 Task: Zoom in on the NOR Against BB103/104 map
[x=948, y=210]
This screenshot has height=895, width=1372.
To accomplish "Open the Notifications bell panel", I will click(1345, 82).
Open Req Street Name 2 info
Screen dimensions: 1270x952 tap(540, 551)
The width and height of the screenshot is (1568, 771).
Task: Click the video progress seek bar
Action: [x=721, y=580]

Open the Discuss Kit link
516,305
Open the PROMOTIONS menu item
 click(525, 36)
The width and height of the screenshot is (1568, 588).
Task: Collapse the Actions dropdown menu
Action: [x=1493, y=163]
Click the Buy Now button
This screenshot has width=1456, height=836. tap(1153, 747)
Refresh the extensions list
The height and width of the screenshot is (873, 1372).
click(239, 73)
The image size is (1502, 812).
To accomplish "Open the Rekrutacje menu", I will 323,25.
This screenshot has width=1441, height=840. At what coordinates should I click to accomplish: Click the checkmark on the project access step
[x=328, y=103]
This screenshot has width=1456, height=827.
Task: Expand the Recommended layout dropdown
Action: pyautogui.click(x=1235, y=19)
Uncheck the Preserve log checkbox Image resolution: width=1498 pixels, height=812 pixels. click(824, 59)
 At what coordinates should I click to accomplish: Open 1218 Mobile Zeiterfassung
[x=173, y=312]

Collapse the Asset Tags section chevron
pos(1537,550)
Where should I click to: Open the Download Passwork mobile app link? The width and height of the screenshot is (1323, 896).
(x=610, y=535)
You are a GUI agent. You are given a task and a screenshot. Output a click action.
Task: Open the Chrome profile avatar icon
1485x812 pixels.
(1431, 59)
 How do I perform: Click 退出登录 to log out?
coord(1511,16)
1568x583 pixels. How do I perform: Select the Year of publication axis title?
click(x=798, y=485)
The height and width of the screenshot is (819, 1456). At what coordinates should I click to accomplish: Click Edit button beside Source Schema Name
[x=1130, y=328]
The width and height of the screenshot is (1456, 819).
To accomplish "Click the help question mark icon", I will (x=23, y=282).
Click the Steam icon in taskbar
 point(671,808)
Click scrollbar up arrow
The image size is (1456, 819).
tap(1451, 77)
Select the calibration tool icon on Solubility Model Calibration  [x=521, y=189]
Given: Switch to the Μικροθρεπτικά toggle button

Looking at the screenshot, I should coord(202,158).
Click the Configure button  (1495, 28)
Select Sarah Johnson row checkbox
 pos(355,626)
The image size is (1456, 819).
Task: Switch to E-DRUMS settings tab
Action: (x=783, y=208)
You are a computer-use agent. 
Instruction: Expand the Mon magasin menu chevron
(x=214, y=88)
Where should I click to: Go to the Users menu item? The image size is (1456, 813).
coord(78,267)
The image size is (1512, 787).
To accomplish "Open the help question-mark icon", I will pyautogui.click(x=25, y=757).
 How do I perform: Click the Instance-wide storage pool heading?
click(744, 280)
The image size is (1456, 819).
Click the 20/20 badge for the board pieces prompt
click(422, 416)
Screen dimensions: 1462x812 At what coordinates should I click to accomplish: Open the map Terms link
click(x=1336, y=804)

*Exercise objective*: All lines in the data that contain the word "will" should be copied.

*Response for this exercise*:
To accomplish "Open the Notifications bell panel", I will click(1345, 82).
To accomplish "Open the Rekrutacje menu", I will 323,25.
To accomplish "Click the help question mark icon", I will (x=23, y=282).
To accomplish "Open the help question-mark icon", I will pyautogui.click(x=25, y=757).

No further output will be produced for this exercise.